Despite historically low interest rates, there's an unprecedented amount of money deposited in conventional savings accounts. There are several reasons for this:

  • Regulated savings accounts offer security, immediate availability of funds, a guaranteed rate of return and tax breaks since interest is generally taxed at a low or zero rate;
  • Guaranteed savings accounts are often used as a "buffer account", holding funds before they are moved into a new investment later or to receive the profits from other investments (bonds, agreed maturity accounts, etc.);
  • Finally, turmoil on the equity markets has made many reluctant to invest in the stock exchange. Instead, they prefer to keep their money safe.

However, in return for these advantages, the interest rates that savings accounts offer are very low. Worse yet, they are often lower than inflation. You may not notice it because, if you leave the money untouched, the amount shown at the bottom of your statement will increase slightly year on year thanks to interest. In reality, however, the combination of low rates and inflation means you are losing purchasing power: consumer prices are rising faster than the interest you're earning.

It really makes you wonder if it is wise to keep your money in a risk-free savings account. The answer is yes, provided you put it to good use. Indeed, savings accounts should mainly be used to build up a buffer, a financial reserve to cover an unexpected event: a washing machine or radiator breaking down or a car that needs to be repaired. Beyond this need, it is advisable to invest in other, riskier investment vehicles. And Birdee encourages you to do so! We're here to guide you. Investing has never been easier.

Investing can carry a certain level of risk. But what is risk at the end of the day?

In simplified terms, when it comes to an investment, risk means market liquidity or price fluctuations that may lead to a loss of capital. In other words, when you sell your securities, the price you get may be lower than when you bought them. A risky investment, therefore, offers an attractive potential return but, at the same time, also carries one or more risks.
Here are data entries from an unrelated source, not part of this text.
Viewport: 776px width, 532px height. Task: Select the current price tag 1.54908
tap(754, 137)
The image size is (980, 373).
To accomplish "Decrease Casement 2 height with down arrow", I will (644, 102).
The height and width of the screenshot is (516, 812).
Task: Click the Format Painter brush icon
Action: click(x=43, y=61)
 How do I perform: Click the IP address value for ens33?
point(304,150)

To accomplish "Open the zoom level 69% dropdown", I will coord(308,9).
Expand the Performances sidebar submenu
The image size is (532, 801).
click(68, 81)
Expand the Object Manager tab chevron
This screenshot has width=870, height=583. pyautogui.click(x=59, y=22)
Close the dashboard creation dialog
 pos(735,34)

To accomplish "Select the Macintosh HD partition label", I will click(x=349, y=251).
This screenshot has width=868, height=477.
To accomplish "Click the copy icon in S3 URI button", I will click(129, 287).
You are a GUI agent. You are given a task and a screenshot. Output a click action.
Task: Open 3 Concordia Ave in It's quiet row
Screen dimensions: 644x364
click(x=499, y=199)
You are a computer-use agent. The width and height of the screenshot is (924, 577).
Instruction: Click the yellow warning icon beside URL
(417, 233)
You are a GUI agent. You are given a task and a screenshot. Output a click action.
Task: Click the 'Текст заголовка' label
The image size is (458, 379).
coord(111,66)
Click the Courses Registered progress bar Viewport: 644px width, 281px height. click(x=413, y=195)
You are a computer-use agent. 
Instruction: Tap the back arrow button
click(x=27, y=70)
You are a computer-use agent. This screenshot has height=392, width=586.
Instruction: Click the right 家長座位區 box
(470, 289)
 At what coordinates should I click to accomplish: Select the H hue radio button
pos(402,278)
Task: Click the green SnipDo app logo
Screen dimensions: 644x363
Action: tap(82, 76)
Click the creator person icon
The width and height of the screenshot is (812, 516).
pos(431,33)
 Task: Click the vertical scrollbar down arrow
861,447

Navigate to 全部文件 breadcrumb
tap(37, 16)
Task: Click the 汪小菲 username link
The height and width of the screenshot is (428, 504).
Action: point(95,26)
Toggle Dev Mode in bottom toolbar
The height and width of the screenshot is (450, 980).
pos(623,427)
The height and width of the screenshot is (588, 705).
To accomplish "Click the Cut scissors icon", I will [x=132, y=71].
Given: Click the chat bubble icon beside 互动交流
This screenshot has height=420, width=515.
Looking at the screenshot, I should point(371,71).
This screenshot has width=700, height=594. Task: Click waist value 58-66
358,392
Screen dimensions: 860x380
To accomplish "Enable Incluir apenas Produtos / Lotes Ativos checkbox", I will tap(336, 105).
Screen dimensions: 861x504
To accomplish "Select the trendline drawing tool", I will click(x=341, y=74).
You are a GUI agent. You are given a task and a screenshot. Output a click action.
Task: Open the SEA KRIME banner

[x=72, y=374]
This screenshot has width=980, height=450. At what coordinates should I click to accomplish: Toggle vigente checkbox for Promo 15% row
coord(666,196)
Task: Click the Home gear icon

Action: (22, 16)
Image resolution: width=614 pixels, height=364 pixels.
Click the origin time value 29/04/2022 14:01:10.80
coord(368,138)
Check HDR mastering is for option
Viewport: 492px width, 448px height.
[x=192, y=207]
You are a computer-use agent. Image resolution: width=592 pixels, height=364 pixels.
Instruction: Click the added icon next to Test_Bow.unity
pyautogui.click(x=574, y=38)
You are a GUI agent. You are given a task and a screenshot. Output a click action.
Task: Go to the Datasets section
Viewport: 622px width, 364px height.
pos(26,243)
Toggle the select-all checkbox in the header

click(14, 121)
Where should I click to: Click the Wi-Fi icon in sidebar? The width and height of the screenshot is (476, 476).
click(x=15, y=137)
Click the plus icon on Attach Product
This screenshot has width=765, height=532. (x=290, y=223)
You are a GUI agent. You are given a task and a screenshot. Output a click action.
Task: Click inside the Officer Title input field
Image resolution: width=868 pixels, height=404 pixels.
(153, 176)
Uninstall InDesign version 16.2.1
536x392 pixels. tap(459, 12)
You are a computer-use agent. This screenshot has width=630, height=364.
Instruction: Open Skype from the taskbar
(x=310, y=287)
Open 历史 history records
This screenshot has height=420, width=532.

Depending on the type of investment, you may face a loss of capital, your funds being locked in, high volatility, etc. In investment terms, return is therefore closely linked to risk-taking. This is known as the risk/reward ratio: the greater the risk, the greater the potential return.

However, this principle must be put into perspective by taking into account the duration of the investment. Over the long term, most investments prove fruitful, smoothing out the ups and downs. Investments in the stock exchange are perhaps the best example. It is extremely risky to buy stocks today and expect to make a capital gain in a few days or weeks (that's speculation). On the other hand, investing now and aiming for a positive return in 5 or 10 years is far more reasonable and attainable.

A risky investment is not necessarily doomed to failure

If that were the case, the stock exchange, securities accounts, unit-linked life insurance, crowdfunding, rental real estate... none of these options would exist!

Of course, the risk of capital loss cannot be eliminated entirely, but it can kept within limits by taking a few precautions:

  • Only invest after you have built up savings buffer;
  • Take the time to study potential investments and understand how they work;
  • Choose vehicles based on your goals and experience;
  • Diversify your portfolio by choosing different types of investments, different economic sectors or geographical areas, etc. (don't put all your eggs in one basket);
  • Favour long-term

In conclusion, risk can be your "ally" as long as you put a number of safeguards in place. Shape your investments to your needs and where you are in life. Birdee can support you in this process by offering pre-diversified investments, adapted to your profile and goals, in a simple and transparent manner.